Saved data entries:
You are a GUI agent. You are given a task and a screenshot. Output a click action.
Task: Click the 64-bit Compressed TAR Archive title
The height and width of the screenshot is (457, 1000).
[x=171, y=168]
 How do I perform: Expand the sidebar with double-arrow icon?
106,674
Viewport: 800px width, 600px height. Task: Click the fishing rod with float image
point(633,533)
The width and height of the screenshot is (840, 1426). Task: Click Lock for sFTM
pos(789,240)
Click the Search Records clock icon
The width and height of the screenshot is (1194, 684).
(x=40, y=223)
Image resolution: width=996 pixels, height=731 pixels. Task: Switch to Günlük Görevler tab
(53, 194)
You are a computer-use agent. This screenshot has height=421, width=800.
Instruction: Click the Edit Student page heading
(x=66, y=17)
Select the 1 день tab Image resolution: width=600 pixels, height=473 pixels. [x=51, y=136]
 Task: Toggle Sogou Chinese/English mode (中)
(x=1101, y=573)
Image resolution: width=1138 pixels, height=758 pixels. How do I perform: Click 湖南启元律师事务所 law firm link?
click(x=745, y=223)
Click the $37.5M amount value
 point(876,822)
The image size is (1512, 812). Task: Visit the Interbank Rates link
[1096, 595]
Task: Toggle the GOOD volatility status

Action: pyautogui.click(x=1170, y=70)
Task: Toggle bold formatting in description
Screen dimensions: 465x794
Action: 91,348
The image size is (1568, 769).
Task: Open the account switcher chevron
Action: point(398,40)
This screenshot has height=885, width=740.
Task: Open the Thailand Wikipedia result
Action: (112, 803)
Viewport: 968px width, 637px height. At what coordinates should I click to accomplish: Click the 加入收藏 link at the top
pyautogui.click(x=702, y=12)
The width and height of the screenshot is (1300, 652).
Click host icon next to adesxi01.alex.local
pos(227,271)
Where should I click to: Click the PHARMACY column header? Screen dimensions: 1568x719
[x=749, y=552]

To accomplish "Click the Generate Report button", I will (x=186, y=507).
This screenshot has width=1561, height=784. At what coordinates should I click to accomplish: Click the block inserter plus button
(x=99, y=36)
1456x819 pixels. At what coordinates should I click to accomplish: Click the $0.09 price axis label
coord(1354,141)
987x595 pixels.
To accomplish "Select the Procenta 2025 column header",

## Your goal
Which lines in the data hold the string "Select"? Copy each of them.

## Task response
Select the 1 день tab Image resolution: width=600 pixels, height=473 pixels. [x=51, y=136]
To accomplish "Select the Procenta 2025 column header",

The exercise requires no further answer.